Actions to Reduce Fall Risk
Completers were more likely to declare they intended to take actions to reduce falls post-program than non-completers (Figure 2). Completers were more likely than non-completers to state they would make changes in their home (42% vs. 27%), complete exercises at home (63% vs. 52%) and talk to someone about reducing fall risk (48% vs. 38%). Actions taken to reduce falls by completion status. Completers N = 42, 713; Non-Completers N = 10,776.
Changes in Physical Function Measures Related to Fall Risk
Pre- to Post-program Change for Timed Up and Go and Repeated Chair Stands by Program Completion Status.
aTimed up and Go Change (Completers; n = 1786): MOB n = 28, Enhance Fitness n = 108, FallScape n = 0, Otago n = 76, SAIL n = 133, Stepping on n = 401, Tai Chi for Arthritis n = 707, Tai Ji Quan n = 333, Healthy Steps in Motion n = 0.
bTimed Up and Go change (Non-completers; n = 2033): MOB n = 1, Enhance Fitness n = 17, FallScape n = 0, Otago n = 20, SAIL n = 138, Stepping on n = 15, Tai Chi for Arthritis n = 927, Tai Ji Quan n = 915, Healthy Steps in Motion n = 0.
c30 Second Sit to Stand change (Completers; n = 1181): MOB n = 5, Enhance Fitness n = 107, FallScape n = 0, Otago n = 72, SAIL n = 128, Stepping on n = 0, Tai Chi for Arthritis n = 532, Tai Ji Quan n = 337, Healthy Steps in Motion n = 0.

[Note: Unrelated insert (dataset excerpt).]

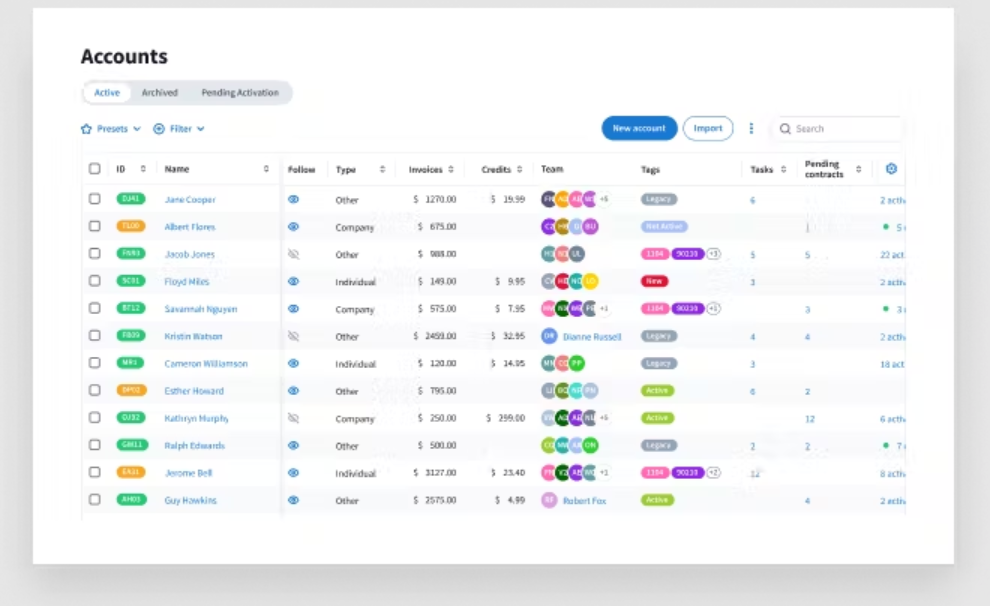The image size is (990, 606).
Task: Switch to the Archived tab
Action: [x=160, y=93]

d30 Second Sit to Stand (Non-completers; n = 1324): MOB n = 0, Enhance Fitness n = 16, FallScape n = 0, Otago n = 6, SAIL n = 137, Stepping on n = 0, Tai Chi for Arthritis n = 673, Tai Ji Quan n = 492, Healthy Steps in Motion n = 0.
Discussion
The baseline characteristics of falls prevention program completers and non-completers were different. Non-completers tended to be younger, more educated, self-rated healthier, less likely to report fear of falling and more likely to report less falls. Other baseline demographic and health measures were significantly different between completers and non-completers with post-program assessments. These small differences need to be interpreted with caution as they are likely due to the large sample size and the resulting statistical power rather than truly meaningful differences (Brach et al., 2022).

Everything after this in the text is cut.